Bu Evliya Çelebi İle Dünyayı Gezdiğimdir...
Bu Evliya Çelebi İle Dünyayı Gezdiğimdir. Leyla'ma vuslat şansımı tamamen yitirdiğimi düşünmeden edemedim. Eğer bulabilseydim onun mezarı toprağında açan çiçekleri koklamak, çevresinde biten otlarla söyleşmek, belki onların yerinde olmayı teklif etmek ve eğer orada hayat devam ediyorsa ve Leyla'mın yurdunda bir tek bile insan var ise, belki aynı soydandır, genlerinde aynı aşkı taşıyordur diye ellerini öpmek isterdim hiç şüphesiz, içim içime sığmayan bir yolculuk serüveniydi, aşkı arıyordum, aşkımı arıyordum.

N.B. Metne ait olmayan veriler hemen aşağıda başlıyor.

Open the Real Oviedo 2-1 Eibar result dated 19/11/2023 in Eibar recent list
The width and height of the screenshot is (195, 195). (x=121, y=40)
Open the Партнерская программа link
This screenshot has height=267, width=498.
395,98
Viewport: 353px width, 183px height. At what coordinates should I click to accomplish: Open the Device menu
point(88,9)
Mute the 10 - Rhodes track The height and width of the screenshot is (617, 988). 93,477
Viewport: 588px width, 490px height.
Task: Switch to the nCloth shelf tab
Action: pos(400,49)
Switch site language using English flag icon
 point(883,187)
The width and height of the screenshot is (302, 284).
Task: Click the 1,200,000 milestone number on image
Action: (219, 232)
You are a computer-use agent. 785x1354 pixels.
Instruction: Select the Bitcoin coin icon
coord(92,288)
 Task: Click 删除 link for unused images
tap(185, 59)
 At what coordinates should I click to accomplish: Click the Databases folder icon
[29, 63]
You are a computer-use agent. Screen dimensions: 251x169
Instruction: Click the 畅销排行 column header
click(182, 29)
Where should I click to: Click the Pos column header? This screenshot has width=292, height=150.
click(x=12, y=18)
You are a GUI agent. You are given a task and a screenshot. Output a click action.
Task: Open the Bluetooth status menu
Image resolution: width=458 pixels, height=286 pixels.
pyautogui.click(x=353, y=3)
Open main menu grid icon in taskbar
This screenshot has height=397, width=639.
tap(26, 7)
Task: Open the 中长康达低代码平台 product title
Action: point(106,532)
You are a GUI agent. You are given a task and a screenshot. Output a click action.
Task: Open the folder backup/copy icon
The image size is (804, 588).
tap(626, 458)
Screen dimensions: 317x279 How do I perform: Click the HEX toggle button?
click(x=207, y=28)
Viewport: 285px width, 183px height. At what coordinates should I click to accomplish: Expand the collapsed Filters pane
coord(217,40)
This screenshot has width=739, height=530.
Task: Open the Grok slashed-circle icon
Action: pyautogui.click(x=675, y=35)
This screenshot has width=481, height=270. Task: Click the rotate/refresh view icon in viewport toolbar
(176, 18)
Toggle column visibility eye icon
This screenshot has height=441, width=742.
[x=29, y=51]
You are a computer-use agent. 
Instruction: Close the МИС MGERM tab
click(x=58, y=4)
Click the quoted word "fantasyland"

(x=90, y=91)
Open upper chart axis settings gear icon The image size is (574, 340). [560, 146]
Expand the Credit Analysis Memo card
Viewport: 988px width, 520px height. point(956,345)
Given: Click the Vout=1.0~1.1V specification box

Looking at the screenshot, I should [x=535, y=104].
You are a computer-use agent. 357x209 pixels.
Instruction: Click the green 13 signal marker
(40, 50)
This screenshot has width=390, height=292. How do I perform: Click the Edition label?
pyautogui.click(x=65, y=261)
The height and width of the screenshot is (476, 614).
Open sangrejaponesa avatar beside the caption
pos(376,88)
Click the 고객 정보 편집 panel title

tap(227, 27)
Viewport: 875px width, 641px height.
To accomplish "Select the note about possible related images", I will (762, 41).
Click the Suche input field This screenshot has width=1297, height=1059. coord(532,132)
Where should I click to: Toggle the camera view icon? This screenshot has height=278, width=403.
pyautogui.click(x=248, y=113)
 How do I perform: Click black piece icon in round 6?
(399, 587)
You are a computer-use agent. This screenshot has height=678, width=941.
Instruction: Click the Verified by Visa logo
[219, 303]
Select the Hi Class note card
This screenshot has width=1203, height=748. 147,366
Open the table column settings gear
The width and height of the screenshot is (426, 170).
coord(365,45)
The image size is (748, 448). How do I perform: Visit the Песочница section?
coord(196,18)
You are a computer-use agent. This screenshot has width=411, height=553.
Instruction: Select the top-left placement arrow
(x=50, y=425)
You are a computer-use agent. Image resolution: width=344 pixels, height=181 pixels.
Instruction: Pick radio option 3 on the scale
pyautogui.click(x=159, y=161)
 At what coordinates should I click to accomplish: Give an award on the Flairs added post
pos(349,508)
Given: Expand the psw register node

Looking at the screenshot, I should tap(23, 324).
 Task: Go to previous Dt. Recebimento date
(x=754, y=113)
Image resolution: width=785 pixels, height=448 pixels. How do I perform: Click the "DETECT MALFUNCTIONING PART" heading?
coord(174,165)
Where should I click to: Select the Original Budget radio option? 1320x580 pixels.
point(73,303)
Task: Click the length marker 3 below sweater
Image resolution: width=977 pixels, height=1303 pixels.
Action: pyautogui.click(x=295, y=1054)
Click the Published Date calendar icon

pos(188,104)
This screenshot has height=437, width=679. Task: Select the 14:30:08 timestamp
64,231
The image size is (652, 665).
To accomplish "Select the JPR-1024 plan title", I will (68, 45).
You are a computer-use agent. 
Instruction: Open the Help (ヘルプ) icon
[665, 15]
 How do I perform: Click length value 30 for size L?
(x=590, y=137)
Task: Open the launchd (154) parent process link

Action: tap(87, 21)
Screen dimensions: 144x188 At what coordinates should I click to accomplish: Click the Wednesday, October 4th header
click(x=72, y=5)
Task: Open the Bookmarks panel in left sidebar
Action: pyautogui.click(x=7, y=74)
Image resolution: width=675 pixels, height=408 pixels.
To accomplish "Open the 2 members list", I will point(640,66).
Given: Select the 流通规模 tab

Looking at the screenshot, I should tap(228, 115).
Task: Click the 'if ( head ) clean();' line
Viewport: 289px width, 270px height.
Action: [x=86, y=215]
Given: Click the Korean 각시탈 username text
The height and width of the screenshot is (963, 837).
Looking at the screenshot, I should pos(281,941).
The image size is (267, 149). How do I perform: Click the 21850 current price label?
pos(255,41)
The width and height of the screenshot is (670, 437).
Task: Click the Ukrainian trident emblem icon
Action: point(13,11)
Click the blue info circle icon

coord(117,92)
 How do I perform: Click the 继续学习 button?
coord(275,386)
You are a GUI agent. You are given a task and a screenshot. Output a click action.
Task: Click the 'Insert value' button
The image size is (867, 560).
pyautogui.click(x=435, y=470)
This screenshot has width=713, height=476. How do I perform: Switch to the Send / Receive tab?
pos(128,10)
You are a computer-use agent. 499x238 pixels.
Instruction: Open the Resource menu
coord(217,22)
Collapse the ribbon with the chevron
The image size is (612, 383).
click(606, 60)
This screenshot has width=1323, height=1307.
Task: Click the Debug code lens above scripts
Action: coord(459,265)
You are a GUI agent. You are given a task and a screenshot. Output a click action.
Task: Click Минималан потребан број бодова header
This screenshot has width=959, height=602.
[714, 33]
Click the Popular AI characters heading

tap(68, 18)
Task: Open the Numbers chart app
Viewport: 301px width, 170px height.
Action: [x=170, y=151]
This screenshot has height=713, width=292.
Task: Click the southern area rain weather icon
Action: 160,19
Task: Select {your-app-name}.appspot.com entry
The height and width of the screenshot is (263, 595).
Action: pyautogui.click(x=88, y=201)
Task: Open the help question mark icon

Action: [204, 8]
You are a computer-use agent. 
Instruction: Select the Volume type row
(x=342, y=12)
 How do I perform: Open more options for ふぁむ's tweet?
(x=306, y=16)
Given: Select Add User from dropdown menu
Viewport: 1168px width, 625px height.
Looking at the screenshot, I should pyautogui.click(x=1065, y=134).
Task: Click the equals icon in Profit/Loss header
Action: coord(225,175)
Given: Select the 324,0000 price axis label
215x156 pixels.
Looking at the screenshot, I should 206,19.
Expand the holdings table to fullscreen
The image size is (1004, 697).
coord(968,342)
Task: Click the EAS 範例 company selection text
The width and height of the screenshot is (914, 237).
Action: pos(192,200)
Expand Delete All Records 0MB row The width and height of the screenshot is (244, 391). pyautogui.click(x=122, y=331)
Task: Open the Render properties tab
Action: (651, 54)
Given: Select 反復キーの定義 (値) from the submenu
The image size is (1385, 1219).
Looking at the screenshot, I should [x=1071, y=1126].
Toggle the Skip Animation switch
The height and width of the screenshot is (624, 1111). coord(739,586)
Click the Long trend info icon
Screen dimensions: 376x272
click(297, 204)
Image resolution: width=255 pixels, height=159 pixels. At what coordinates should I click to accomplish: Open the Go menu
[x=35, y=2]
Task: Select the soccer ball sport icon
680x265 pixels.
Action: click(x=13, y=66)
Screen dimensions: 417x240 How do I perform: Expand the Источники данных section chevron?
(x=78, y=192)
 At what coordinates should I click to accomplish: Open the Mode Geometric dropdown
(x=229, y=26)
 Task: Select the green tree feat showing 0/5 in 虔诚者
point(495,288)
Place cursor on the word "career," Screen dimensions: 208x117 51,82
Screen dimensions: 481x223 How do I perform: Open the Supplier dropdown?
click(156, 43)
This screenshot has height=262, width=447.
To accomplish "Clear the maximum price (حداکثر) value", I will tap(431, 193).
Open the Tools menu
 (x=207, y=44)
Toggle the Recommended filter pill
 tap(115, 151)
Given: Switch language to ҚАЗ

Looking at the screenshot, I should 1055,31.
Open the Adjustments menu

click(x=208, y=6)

Yıpranmış bünyeme böylesi bir gençlik heyecanı fazla gelse de, beni çilek iken dalımdan koparan güzelin o vakit öpemediğim dudaklarının, belki savrulmaya başlayan toprağını ve tozunu öpebilmek istiyordum. Sanki ben bir yeniçeriydim ve bütün o coğrafya kendi yurdum, devşirildiğim uzak ülkem idi. Bütün yolculuk boyunca hep böyle düşündüm ve kendimi inandırdım, ama ne anamı, ne kardeşlerimi kucaklayabildim, ne de yurdumun serin yamaçlarına uzanıp ağlayabildim. Leyla'mın her zaman benimle olan hayalinden başka birine rastlayamadım. Simdi düşünüyorum da, Evliya'nın romantik dünyasıydı belki de beni yeniden o heyecana sürükleyen. Çünkü Evliya ile birlikte yasamak, dağda bayırda bile olsa başlı başına bir saadettir. Evliya, Ahmed Yesevi neslinden Derviş Mehmed Zılli'nin oğluydu. Aslen Germiyanlı olsa da katıksız bir İstanbul çocuğuydu. Ona herkes Çelebi diyordu. Gerçekten de bir çelebide bulunabilecek bütün özellikler, centilmenlik, şiir bilgisi, okuryazarlık, nezaket, iyi kalplilik, dürüstlük, ataklık ve kahramanlık, her şey vardı.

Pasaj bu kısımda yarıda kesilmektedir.